An Albany police lieutenant became aggressive with protesters outside the South Station on Wednesday, leading to escalation that resulted in a broken window and indiscriminate pepper-spraying of the crowd.

You wouldn’t know it by the official account of the evening by Mayor Kathy Sheehan and Police Chief Eric Hawkins.

By their account, one would infer that a mob of angry protesters stormed the station hell-bent on destruction. 

“We had a situation where individuals were provoking our officers and attacking officers at our station,” Hawkins told reporters during a press conference that night.

“The Albany Police Department respects the rights for individuals and groups to peacefully protest,” Hawkins said. “We are here to safeguard constitutional rights.” He made no mention of his lieutenant’s attempts to silence a protester by confiscating a megaphone.

Video taken from the scene contradicts the official narrative presented by the city — it instead shows attempts by Lt. Devin Anderson to knock away a flashlight and a megaphone from protesters outside the main entrance. At one point he forcefully rips a megaphone away from activist Chandler Hickenbottom, who claims she was injured as a result.

During the same press conference, Mayor Sheehan proudly referred to Albany as a “city of protests” and said, “we have a police department that is trained and that is very well experienced in dealing with peaceful protests.”

In the last year, Black Lives Matter protests in Albany that were met with police responses have seen sharpshooters on rooftops and entire neighborhoods tear-gassed. The mayor’s office did not respond to a request to clarify the city’s position on megaphones.

The city is already being sued by a street preacher who said Albany police violated her civil rights in 2019 when they confiscated her megaphone and forced her out of Townsend Park, where she had a city hall-issued permit to preach. A judge recently ordered Albany to pay $14,000 of Rev. Cheryl Hawkins’ legal fees after the police department refused to release camera footage to her attorneys under a Freedom of Information Law request.

Meanwhile, in an interview posted to Facebook, Hickenbottom questioned why they were immediately met with aggression while breaking no laws.

“We’re out here just chanting not really understanding why you’re already ready for a confrontation,” she said.

The crowd of more than 50 Black Lives Matter protesters arrived at the station’s front entrance following a rally in Townsend Park and a march around the city. The original event, organized by Legacy Casanõva, was to call attention to the killing of Duante Wright in Minnesota, another victim of what has been a spree of police violence against Black people across the country.

Tyler A. McNeil
Patrick Dodson

The Times Union’s Eduardo Medina reported that a 14-year-old girl was among those hit with pepper spray by South Station officers. Also injured was prominent local activist Amy Jones, who just hours earlier had participated in a virtual panel discussion with Pennsylvania Governor Tom Wolf.
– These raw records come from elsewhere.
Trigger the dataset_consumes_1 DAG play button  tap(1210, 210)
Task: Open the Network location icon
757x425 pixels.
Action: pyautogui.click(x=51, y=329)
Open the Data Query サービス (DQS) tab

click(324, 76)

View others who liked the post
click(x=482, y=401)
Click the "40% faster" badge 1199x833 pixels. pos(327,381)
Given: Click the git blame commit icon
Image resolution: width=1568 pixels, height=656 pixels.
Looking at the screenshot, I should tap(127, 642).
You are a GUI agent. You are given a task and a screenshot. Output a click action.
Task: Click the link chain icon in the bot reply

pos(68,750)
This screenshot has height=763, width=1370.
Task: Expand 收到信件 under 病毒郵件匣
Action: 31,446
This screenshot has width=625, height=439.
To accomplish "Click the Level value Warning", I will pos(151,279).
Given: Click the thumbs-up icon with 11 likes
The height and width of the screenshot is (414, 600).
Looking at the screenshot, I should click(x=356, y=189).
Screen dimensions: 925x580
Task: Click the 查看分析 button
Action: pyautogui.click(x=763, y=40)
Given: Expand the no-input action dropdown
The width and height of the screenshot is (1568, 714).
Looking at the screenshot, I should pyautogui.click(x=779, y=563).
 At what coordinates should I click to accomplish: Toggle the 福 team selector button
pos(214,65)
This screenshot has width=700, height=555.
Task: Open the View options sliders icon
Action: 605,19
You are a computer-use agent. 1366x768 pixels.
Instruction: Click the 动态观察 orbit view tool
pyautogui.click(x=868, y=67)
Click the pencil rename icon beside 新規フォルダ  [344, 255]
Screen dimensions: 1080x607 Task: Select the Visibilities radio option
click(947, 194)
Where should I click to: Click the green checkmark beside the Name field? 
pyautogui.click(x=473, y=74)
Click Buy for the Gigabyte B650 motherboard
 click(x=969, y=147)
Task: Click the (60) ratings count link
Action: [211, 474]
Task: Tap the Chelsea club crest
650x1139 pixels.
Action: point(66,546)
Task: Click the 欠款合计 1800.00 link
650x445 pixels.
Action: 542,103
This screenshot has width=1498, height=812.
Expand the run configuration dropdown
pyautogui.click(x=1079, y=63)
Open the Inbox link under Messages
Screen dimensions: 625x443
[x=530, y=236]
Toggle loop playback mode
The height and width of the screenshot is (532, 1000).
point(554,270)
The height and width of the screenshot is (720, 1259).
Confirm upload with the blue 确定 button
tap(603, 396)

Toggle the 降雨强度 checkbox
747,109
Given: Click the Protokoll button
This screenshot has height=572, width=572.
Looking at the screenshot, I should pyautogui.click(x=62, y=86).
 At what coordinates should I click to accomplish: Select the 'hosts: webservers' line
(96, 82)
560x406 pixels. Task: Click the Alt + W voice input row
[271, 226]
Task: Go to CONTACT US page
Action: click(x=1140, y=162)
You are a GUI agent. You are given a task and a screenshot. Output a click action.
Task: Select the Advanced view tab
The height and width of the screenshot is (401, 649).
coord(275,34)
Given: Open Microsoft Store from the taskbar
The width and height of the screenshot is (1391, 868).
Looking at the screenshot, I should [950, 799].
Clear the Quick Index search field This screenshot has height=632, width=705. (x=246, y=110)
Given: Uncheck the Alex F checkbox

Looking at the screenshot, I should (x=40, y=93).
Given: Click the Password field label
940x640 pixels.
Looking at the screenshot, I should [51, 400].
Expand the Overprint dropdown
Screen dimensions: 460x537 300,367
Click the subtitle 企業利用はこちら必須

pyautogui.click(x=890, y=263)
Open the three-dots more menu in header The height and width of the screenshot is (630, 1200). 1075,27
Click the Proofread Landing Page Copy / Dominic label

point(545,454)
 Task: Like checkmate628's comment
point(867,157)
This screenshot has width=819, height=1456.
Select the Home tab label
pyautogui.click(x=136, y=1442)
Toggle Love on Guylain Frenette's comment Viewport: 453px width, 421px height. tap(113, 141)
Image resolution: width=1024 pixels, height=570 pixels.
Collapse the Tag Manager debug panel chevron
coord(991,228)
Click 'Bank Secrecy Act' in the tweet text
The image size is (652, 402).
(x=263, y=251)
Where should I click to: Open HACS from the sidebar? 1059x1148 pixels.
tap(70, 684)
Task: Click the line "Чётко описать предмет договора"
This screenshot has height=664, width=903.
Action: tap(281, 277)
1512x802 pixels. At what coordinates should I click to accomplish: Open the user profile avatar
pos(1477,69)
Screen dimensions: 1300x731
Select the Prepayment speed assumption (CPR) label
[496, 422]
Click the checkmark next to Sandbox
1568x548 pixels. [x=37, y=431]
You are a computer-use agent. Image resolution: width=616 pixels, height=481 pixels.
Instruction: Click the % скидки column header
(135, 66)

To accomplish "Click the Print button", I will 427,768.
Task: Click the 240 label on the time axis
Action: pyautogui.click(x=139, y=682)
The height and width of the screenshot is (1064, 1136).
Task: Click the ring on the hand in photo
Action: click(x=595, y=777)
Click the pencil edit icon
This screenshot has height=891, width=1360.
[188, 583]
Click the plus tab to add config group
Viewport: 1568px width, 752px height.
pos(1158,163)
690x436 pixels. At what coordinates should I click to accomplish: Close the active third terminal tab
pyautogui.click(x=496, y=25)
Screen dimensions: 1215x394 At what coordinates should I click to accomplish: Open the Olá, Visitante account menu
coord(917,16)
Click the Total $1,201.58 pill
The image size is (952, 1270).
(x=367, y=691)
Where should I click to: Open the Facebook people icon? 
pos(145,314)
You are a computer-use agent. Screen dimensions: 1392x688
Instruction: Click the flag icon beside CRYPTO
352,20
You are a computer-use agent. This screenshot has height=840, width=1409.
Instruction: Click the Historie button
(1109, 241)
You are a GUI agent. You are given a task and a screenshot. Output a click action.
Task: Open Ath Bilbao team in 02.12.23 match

Anderson, an Altamont resident who has been with the Albany Police Department for 14 years and earns an annual salary of $99,665, has been named in multiple civil rights lawsuits, including excessive force and abuse claims in 2017 and 2012. 

In an interview with WAMC last year, Anderson made pointed remarks towards the recent Black Lives Matter movement against police brutality.

“They don’t know me. They don’t know anything about me,” Anderson said. They’re making assumptions based on social media and news media and rumors and stuff like that with – they’re ignorant. They don’t – they have no knowledge of what actually happens.”